What is the US’ motive behind this provocation? Some have interpreted it as a deliberate and calculated move to complicate the situation, with a two-fold objective. First and foremost, it wants to test how China will respond, and map out the next move accordingly. Second, mounting tensions over the South China Sea may contain China’s growth, and other claimants in the region will be emboldened to take a more assertive stance against China, a scenario that is poised to bolster the US “pivot to Asia” strategy.

The encroachment is well planned and elaborate, yet it is based on a misguided calculation, and may incur adverse consequences. It leads China to believe that the US has no intention to honor its commitment, as it alleged that it would not take side on the South China Sea issue. But this incident shows that the US not only takes the side against China, it even goes so far as to stand at the opposite frontline and lend its weight.

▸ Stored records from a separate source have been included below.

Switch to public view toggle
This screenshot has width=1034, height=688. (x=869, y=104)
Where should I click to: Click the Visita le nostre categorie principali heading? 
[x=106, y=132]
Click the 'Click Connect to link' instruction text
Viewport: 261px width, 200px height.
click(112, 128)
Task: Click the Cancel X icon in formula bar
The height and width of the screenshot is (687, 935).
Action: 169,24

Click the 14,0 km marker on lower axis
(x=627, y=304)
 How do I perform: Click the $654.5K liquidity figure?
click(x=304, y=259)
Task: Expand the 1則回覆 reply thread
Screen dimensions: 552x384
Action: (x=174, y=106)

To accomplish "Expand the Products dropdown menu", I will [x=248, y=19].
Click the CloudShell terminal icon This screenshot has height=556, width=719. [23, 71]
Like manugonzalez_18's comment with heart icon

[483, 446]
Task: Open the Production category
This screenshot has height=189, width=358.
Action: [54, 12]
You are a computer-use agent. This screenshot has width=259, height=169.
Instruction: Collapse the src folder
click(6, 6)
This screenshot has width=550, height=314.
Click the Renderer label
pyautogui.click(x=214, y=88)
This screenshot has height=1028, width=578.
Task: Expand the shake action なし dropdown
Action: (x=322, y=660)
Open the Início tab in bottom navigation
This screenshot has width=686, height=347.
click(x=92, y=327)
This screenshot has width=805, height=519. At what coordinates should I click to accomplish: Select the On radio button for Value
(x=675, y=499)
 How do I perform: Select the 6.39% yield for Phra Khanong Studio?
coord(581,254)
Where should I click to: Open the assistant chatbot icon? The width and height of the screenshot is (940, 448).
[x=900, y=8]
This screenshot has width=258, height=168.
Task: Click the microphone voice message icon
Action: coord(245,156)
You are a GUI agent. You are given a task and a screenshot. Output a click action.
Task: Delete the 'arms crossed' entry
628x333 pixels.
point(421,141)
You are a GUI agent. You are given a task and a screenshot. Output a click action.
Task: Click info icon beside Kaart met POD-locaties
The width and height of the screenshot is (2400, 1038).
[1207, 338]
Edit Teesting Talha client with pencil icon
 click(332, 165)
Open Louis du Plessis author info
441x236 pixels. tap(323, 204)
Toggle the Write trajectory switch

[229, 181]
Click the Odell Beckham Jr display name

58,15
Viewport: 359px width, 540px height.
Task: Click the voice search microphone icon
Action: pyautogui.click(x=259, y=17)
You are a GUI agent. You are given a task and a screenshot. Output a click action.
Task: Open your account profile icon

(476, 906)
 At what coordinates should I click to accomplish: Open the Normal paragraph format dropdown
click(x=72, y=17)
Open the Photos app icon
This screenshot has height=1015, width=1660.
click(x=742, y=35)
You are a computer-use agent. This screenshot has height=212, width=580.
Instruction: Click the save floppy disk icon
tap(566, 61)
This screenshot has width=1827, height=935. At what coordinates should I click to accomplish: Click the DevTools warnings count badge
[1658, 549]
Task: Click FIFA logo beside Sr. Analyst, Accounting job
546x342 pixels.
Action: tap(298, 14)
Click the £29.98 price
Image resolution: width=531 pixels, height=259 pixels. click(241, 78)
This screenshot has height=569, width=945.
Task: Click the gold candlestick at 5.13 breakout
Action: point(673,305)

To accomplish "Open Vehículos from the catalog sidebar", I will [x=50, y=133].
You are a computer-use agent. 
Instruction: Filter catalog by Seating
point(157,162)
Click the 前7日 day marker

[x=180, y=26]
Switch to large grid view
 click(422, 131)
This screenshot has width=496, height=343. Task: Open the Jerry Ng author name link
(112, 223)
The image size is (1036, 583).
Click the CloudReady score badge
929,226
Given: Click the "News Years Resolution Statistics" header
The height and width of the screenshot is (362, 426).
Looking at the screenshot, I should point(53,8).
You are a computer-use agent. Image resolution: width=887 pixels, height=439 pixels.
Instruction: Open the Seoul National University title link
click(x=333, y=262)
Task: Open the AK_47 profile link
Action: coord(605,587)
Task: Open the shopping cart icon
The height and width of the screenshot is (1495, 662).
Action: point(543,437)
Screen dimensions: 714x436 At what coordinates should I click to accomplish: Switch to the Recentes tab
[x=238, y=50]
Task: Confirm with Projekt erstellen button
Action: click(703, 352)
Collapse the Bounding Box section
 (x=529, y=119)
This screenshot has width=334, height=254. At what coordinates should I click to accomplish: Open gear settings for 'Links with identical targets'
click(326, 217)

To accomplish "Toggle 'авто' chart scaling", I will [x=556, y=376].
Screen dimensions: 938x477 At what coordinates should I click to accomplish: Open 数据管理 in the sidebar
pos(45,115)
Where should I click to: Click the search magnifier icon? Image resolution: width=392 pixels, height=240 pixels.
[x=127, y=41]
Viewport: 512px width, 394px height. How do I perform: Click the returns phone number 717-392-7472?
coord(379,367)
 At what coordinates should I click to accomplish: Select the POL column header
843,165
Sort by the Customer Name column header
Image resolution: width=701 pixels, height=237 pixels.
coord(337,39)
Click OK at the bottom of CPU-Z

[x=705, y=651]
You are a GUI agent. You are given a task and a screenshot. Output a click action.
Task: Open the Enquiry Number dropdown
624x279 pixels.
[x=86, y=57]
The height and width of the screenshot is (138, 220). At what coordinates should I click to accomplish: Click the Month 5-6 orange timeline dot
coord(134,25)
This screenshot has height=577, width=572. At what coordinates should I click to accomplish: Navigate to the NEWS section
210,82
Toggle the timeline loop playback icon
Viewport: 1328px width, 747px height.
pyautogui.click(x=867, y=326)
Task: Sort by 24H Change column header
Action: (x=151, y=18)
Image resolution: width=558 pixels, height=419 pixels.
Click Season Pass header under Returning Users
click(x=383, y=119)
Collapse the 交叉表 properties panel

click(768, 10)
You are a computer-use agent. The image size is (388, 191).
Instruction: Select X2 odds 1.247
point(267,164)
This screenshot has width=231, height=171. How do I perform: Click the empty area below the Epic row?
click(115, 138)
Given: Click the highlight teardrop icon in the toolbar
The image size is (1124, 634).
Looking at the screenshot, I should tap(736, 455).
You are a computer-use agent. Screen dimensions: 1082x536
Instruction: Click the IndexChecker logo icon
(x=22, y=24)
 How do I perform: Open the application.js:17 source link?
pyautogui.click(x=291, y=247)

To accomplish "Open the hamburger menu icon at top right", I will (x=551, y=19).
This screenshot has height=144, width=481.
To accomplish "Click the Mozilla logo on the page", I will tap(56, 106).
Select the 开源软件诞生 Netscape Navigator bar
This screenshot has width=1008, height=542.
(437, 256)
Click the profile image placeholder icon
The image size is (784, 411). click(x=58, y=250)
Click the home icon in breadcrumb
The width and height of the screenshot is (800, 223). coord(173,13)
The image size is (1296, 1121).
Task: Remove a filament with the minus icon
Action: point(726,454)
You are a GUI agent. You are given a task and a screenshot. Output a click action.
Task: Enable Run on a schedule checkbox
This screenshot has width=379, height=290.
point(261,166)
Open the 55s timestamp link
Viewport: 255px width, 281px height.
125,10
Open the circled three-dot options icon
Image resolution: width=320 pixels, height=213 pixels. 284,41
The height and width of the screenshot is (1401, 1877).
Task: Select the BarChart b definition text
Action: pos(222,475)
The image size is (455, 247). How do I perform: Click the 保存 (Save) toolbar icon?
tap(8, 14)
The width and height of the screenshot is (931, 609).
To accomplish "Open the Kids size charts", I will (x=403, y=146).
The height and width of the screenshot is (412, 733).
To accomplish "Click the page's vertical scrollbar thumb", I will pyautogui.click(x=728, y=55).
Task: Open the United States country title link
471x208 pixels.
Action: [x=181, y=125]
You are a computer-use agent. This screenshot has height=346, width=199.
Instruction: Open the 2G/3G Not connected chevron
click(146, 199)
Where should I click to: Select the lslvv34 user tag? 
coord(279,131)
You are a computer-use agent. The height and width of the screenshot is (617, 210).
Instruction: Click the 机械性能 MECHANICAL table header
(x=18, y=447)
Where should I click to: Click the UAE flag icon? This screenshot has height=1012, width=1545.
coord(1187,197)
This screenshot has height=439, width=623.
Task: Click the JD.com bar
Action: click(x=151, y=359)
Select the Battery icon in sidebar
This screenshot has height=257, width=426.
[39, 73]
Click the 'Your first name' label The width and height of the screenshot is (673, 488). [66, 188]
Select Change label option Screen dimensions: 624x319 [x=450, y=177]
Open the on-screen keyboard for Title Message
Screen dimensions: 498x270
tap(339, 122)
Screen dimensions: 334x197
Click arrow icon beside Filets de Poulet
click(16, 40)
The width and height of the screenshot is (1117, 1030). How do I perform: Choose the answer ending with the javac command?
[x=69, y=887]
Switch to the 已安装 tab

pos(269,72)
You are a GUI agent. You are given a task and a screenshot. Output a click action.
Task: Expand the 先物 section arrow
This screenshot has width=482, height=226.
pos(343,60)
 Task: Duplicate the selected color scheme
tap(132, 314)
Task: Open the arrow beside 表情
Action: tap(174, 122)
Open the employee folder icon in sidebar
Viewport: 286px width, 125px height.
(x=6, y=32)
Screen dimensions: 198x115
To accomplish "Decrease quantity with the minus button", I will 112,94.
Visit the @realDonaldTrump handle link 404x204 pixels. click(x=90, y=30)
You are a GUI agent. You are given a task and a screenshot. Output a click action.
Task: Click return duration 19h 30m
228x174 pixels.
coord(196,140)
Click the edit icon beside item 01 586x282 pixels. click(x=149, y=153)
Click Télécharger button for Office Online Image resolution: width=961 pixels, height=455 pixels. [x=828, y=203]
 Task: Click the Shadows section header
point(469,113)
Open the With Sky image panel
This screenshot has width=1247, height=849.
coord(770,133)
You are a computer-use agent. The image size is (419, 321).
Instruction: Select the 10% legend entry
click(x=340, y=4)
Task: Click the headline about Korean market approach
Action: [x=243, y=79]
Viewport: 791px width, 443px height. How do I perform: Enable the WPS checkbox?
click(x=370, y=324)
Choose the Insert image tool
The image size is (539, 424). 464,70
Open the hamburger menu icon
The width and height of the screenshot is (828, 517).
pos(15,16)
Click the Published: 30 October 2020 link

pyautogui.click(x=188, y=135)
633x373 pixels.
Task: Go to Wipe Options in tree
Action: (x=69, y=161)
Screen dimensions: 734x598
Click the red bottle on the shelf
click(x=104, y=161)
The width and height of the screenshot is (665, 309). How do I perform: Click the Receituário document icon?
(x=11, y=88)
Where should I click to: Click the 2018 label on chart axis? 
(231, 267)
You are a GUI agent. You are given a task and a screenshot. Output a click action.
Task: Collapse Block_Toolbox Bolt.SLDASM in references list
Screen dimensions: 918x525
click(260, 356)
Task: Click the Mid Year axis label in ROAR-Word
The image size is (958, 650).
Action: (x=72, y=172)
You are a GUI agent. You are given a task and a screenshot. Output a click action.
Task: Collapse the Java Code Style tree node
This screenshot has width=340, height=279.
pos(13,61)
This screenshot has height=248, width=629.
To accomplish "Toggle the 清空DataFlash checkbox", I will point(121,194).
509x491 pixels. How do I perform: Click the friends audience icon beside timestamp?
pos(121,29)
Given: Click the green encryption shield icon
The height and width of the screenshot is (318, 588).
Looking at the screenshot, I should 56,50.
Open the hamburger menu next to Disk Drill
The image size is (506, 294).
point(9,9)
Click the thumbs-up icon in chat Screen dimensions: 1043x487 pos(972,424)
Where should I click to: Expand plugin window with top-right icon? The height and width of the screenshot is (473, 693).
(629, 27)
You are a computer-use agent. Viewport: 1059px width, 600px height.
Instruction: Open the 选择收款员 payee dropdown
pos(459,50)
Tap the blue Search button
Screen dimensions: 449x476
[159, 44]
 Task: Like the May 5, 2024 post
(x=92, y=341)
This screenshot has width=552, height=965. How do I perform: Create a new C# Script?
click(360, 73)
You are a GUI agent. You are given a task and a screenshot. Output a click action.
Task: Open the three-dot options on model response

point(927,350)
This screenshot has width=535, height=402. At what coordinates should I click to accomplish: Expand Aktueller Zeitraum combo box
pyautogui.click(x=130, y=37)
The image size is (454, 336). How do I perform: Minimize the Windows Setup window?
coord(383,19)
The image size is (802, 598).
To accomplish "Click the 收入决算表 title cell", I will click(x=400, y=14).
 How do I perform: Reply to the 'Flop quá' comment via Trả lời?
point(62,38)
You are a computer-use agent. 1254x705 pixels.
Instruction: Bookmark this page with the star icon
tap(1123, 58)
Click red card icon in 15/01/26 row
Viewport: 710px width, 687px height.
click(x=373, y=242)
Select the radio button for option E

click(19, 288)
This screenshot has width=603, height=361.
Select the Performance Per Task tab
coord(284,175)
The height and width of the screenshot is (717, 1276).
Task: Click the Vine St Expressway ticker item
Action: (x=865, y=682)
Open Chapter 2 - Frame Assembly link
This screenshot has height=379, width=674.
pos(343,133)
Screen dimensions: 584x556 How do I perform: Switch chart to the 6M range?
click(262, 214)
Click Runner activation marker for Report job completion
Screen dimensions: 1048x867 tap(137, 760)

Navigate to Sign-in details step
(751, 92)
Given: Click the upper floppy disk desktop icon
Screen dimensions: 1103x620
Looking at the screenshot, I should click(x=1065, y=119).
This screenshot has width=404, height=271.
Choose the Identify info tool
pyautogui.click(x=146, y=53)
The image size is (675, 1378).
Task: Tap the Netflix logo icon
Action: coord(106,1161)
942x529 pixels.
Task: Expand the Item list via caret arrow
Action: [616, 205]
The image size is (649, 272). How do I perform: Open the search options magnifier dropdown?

The Sydney Morning Herald said that US claim to take no side ”is sophistry… a challenge to China’s plans in the region”.

As a direct repercussion of this incident, many Chinese people no longer have positive opinions about the US. Antagonism against the US has even been on the rise, with people having taken to the Internet to vent their anger against the US’ provocation. The reckless move by the US reveals its true strategic intention, and thus pits itself against the Chinese people.

When it comes to global reactions, the US claimed united support, but the fact is otherwise. Even among its allies, Australian and Japan took a measured tone. Australia said that it is “not involved in the current US activities in the South China Sea”, and Japan made it clear that it has no plan, no capacity, nor the intention to engage in such activities. So except for the explicit support from the Philippines, very few US allies have ever lent their voice in support of the US. A Russian scholar hit the nail on the head when he said that if the US intends to make this kind of military operation the norm, it threatens to escalate into a confrontation between the US and China, which may spiral from a regional conflict into one of global scale. The US approach is too excessive and dangerous. Who else is going to get involved? What is transpiring around the incident suggests that US’ allies are more inclined to diverge rather than converge with the US on some policy options, and its allies are no longer at its beck and call. The age of hegemonism is consigned to the past, and any country that moves in reckless disregard of that will face the consequences at its own peril.